Players can earn OPOY points for going deep in any online tournament that follows the rule of 100. Points are offered in any tournament that features a buy-in of $100 or more, a prize pool of $100,000 or more, and a field size of 100 or more players. In 2007, there was a limited number of qualifying tournaments, but the point-scoring opportunities have nearly doubled since then, and there are now dozens each week.
Previous OPOY winners are Isaac “westmenloAA” Baron (2007), Alex “AJKHoosier1” Kamberis (2008), and Steve “gboro780” Gross (2009).
Taylor Paur Has Record-Setting Year
The 2010 OPOY race came down to the wire, but in the end, Taylor “ambiguosity” Paur was able to hold off a slew of players to claim the title. Paur won $1,099,435 in OPOY-qualifying tournaments, which makes up more than two-thirds of his career earnings.
The 22-year-old pro recorded 51 cashes during the year, but his most impressive stat hints at his consistency. He made 28 final tables during his run and managed to win an astounding 13 of them. With 11,030 points, Paur broke the record set by Gross in 2009. To put that number into perspective, Baron scored only 8,304 points when he won the title in 2007. That same score would not have placed him in the top 10 in 2010.
There is no doubt that Paur earned his title, winning more tournaments than any other OPOY contender, but the Northern California resident was an unlikely champion, coming seemingly out of nowhere to beat some of the most respected players in the game today.
Paur’s story isn’t unlike many others currently atop the online poker world. After playing baseball his entire life, he was missing the competitive element and used poker to fill the void during his freshman year of college. After making a series of small deposits, he was able to inflate his bankroll with some small-tournament scores and low-stakes sit-and-gos.
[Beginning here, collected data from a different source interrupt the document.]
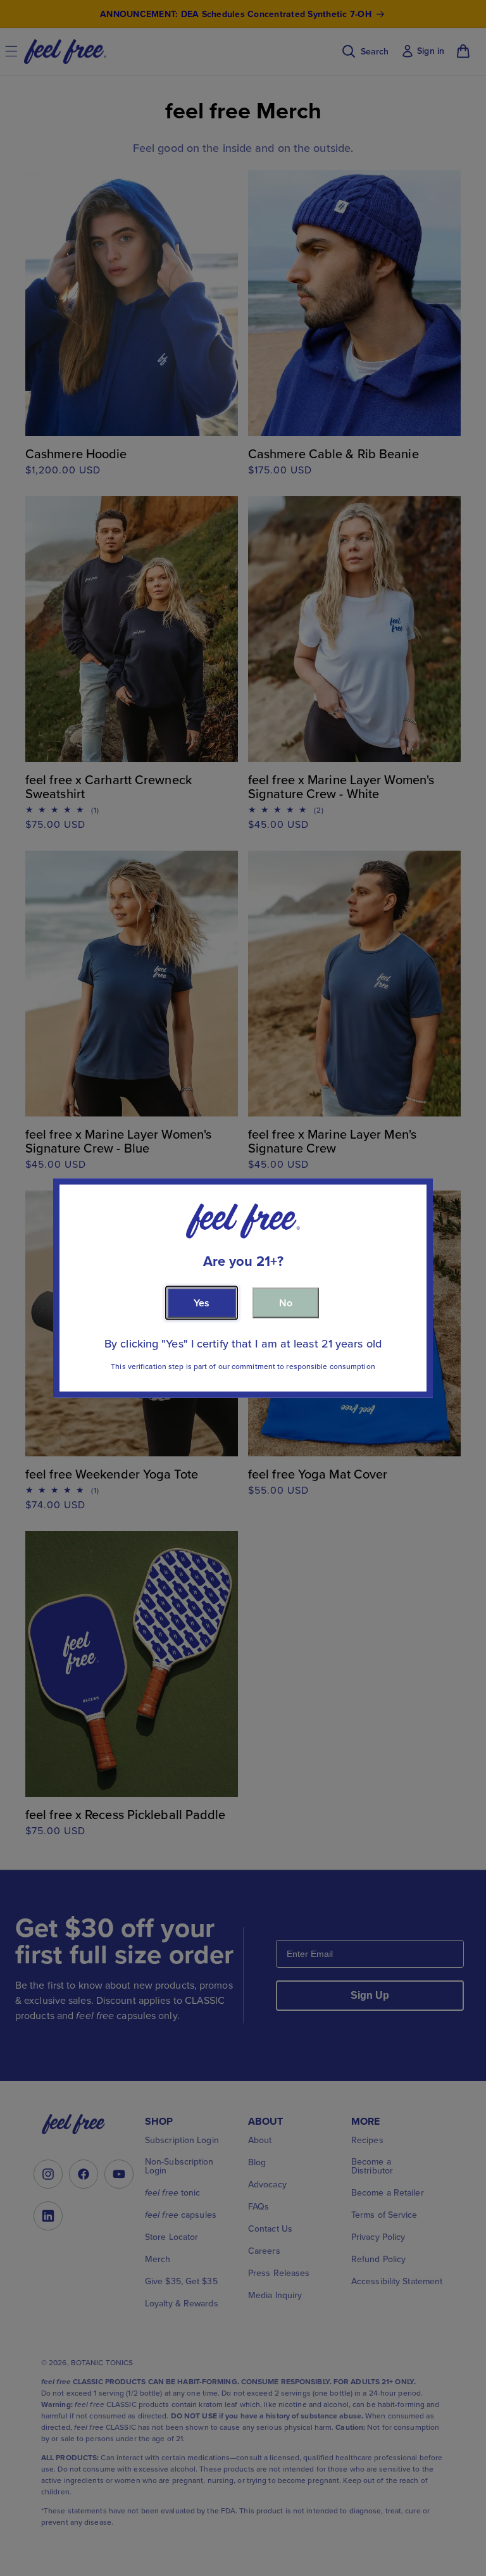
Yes (201, 1302)
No (285, 1302)
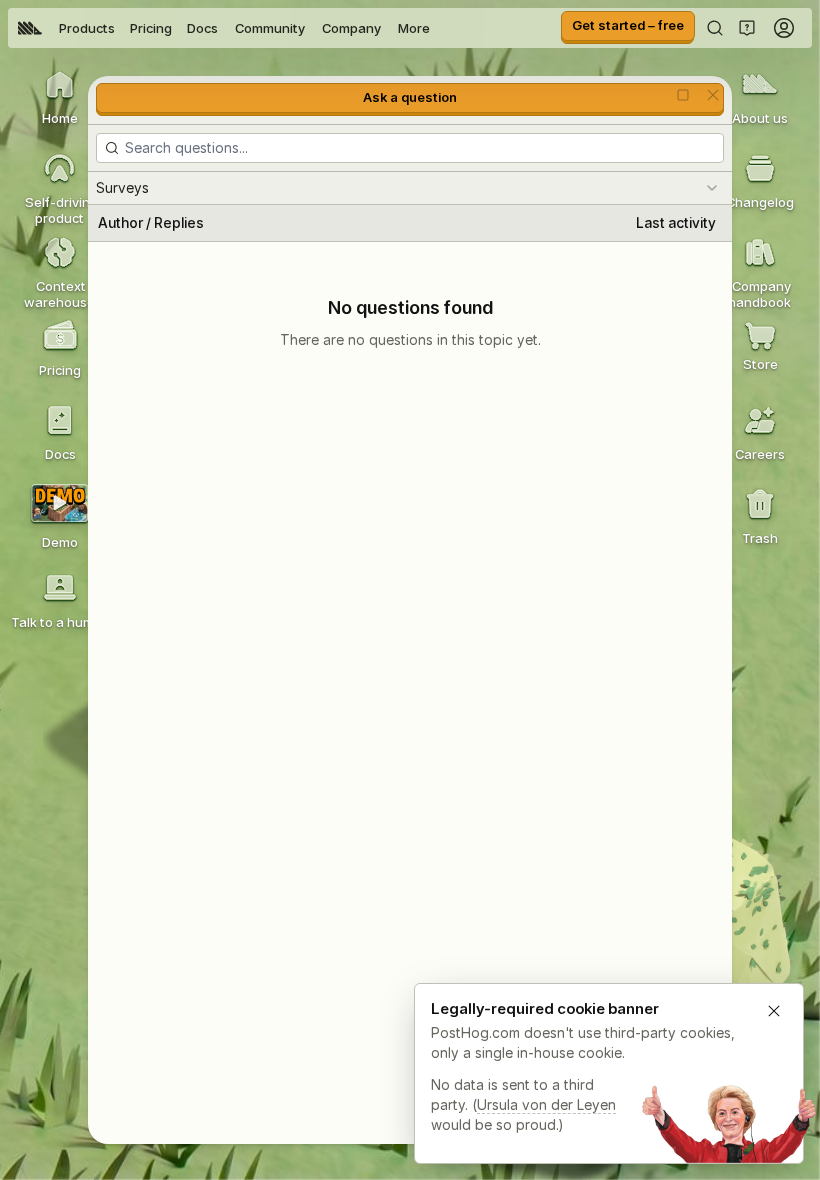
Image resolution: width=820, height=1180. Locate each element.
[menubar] (224, 28)
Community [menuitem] (270, 28)
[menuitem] (30, 28)
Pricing (151, 28)
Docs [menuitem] (202, 28)
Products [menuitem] (87, 28)
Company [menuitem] (351, 28)
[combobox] (409, 188)
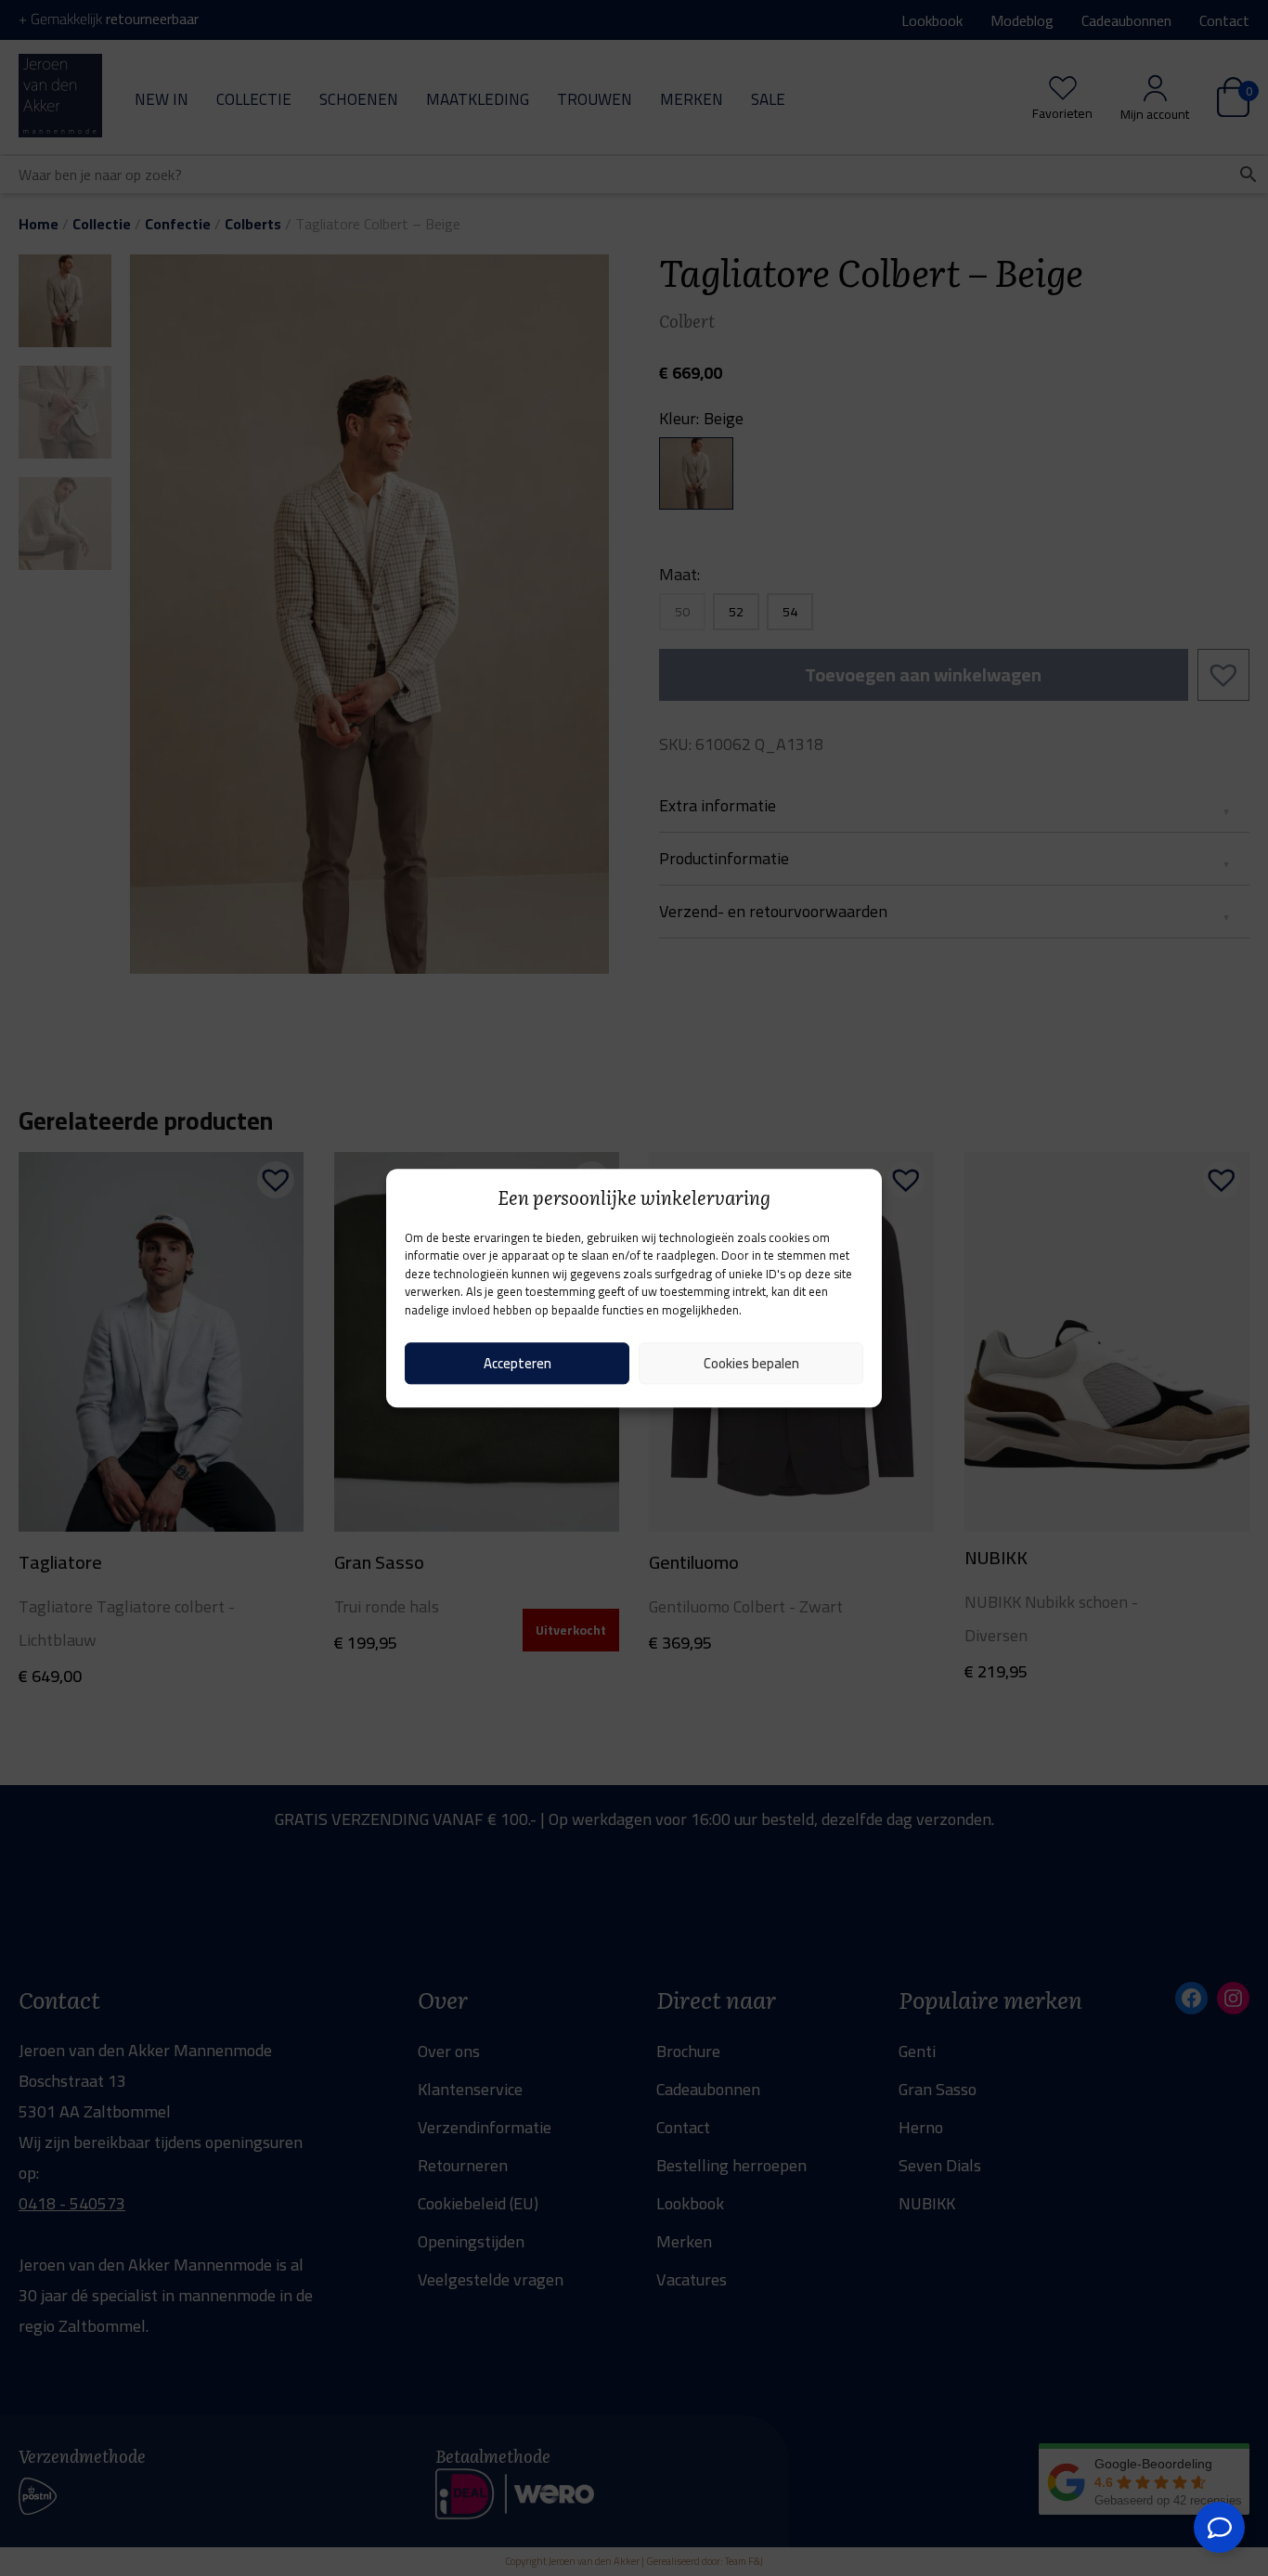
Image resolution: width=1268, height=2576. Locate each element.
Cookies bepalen (751, 1363)
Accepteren (517, 1363)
“At the time, I had managed to have some small four- or five-figure scores, but I wasn’t sure that I could sustain that sort of success,” he recalled. “Then in 2007, I managed to chop a WCOOP [World Championship of Online Poker] event for nearly $85,000. That score gave me the confidence to really pursue a career as an online grinder.”
Having little interest in school, Paur made the difficult decision to drop out and begin his life as an online poker player.
“Poker had a lot to do with me dropping out, but school was never really my thing, anyway,” he said. “It’s not that I didn’t care or have the drive, but I recognized pretty early on that I wanted to get going with my life. I guess that I was just overly anxious to get started. My mom and my grandparents were not happy with that decision, but my dad was a bit different. Obviously, he preferred that I stick with school and get my degree, but I think he understood, even early on, that it was something that was important to me. He played a little poker himself, and had a general appreciation of the mindset that is required to compete at a high level. The rest of the family thought I was gambling, but he knew differently.”
Although he was now technically a professional, Paur still had a lot to learn before he could compete with the big boys on a consistent basis.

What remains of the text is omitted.